Copy every line of the items below word for word, leaving out the pictures.

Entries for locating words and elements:
— Start —

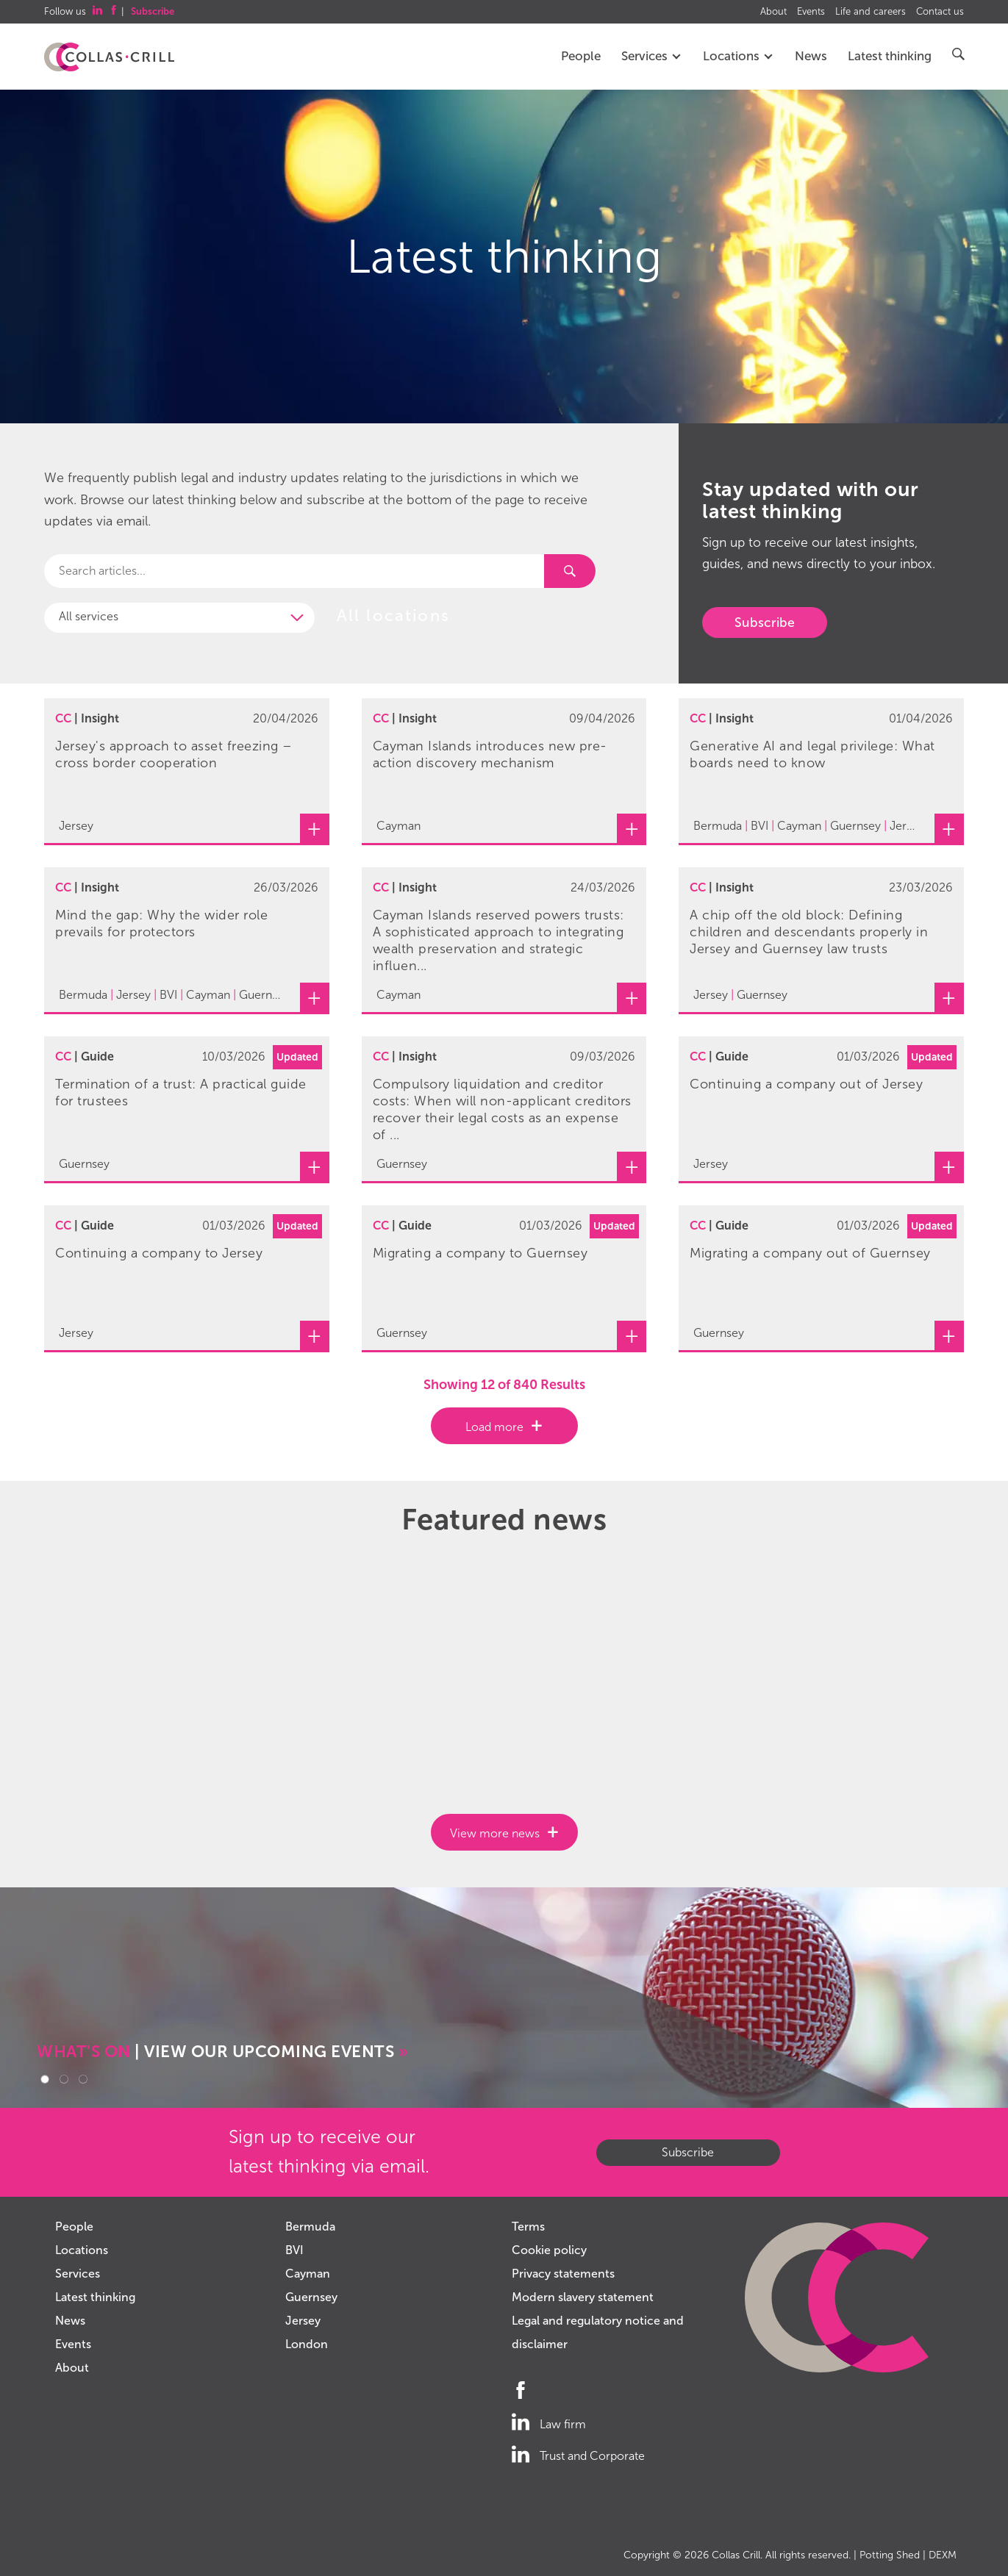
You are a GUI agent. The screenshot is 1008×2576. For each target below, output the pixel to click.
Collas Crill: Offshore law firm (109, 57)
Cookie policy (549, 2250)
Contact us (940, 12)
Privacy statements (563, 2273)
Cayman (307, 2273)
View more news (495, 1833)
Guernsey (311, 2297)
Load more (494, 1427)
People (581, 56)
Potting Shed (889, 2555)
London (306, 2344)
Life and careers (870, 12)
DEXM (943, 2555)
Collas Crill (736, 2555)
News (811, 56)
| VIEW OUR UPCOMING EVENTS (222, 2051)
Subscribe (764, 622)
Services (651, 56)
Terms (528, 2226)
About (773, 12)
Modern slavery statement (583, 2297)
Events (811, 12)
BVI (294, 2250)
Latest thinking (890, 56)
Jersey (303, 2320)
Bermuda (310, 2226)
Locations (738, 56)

— End —

**Exercise response:**
You are a GUI agent. The screenshot is 1008×2576. For each target below, output the pixel to click.
Collas Crill: Offshore law firm (109, 57)
Cookie policy (549, 2250)
Contact us (940, 12)
Privacy statements (563, 2273)
Cayman (307, 2273)
View more news (495, 1833)
Guernsey (311, 2297)
Load more (494, 1427)
People (581, 56)
Potting Shed (889, 2555)
London (306, 2344)
Life and careers (870, 12)
DEXM (943, 2555)
Collas Crill (736, 2555)
News (811, 56)
| VIEW OUR UPCOMING EVENTS (222, 2051)
Subscribe (764, 622)
Services (651, 56)
Terms (528, 2226)
About (773, 12)
Modern slavery statement (583, 2297)
Events (811, 12)
BVI (294, 2250)
Latest thinking (890, 56)
Jersey (303, 2320)
Bermuda (310, 2226)
Locations (738, 56)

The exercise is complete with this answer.